# DATA RECORDS start

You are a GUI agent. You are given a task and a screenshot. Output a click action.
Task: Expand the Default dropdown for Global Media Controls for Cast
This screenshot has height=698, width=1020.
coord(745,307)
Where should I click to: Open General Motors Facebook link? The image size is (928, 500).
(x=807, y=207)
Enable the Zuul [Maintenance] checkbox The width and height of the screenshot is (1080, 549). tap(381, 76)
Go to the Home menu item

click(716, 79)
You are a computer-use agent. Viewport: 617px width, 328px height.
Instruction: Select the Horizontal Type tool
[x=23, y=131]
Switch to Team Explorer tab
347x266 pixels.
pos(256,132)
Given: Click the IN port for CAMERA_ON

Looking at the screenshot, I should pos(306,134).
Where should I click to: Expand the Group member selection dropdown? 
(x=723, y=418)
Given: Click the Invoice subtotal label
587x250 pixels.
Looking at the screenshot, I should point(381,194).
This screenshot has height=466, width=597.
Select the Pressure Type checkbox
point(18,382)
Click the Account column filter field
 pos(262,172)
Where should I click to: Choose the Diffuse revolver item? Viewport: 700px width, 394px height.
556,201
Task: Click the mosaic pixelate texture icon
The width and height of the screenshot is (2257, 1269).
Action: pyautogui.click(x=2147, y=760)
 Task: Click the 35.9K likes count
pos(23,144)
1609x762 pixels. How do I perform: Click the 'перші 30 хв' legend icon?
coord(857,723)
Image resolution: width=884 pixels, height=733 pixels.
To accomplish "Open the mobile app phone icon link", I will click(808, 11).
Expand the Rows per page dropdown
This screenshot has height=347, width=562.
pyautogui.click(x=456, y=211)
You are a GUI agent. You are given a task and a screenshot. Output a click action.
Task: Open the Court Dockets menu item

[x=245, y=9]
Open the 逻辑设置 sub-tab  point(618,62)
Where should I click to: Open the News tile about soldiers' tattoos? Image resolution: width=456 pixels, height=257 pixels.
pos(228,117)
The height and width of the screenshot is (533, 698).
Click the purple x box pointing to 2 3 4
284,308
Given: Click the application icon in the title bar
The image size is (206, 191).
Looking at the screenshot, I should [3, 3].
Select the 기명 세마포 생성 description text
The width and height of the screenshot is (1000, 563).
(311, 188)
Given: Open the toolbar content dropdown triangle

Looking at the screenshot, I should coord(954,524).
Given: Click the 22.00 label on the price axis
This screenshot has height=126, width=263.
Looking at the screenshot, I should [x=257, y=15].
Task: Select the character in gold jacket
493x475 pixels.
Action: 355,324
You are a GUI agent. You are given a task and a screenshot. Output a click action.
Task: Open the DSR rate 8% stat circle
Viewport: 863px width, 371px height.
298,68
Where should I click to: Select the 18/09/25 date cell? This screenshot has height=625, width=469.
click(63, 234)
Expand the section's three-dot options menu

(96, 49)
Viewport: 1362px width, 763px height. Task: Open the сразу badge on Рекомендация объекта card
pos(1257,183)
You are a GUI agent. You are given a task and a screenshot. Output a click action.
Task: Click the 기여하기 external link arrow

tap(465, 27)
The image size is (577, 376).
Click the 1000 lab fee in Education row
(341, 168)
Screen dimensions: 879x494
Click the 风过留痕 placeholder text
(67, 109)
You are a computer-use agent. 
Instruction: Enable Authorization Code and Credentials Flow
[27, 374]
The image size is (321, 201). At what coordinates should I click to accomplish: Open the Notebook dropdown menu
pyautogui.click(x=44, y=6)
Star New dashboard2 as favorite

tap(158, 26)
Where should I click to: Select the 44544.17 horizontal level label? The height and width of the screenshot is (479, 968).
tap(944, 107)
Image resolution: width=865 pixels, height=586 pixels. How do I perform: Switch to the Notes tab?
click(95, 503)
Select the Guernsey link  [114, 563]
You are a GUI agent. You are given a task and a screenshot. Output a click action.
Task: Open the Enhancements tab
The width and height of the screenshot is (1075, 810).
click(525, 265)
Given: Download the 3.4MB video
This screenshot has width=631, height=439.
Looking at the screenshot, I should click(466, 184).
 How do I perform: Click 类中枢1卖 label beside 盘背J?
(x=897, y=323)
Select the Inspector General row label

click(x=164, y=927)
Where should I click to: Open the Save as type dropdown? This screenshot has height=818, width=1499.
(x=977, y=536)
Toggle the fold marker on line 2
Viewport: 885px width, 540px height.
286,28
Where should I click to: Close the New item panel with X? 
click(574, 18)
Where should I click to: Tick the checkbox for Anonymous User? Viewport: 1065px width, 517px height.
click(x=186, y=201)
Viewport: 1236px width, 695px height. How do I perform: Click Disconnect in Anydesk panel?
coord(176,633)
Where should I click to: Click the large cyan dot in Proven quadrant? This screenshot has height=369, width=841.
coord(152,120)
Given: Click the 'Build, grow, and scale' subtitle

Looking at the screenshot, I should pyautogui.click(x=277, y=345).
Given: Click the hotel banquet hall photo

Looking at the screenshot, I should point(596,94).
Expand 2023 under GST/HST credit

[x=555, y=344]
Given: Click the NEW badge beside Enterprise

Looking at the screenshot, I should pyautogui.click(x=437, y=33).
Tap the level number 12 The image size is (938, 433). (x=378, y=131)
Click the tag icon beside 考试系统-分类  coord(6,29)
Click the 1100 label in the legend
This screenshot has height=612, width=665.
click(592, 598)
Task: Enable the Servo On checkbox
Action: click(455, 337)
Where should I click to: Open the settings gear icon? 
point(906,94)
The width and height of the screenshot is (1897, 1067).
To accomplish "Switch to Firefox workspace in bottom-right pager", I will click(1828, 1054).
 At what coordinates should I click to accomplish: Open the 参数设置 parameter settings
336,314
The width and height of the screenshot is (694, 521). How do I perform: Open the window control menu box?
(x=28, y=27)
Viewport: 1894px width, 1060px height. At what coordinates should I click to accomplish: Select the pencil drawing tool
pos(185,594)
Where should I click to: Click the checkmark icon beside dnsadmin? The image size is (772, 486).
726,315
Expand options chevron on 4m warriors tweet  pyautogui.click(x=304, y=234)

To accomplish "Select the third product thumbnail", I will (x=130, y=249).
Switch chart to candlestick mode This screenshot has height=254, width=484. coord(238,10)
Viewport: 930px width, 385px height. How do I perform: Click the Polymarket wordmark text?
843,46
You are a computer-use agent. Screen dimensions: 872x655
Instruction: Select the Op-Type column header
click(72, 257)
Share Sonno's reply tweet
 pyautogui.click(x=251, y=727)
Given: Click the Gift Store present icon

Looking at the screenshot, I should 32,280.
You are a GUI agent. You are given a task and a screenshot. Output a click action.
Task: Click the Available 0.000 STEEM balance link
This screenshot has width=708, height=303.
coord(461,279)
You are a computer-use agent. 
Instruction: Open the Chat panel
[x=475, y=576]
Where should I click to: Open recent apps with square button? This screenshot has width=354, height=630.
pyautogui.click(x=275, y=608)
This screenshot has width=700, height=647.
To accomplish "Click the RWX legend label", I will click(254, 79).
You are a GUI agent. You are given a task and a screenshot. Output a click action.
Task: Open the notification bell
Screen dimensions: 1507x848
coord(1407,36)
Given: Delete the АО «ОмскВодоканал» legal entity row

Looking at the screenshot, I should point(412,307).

# DATA RECORDS end

TASK GOAL.
Rewrite the listing from its first line through the line containing "(x=807, y=207)", replacing "Default" with "Standard" and changing nothing else.

THE COMPLETED TASK.
You are a GUI agent. You are given a task and a screenshot. Output a click action.
Task: Expand the Standard dropdown for Global Media Controls for Cast
This screenshot has height=698, width=1020.
coord(745,307)
Where should I click to: Open General Motors Facebook link? The image size is (928, 500).
(x=807, y=207)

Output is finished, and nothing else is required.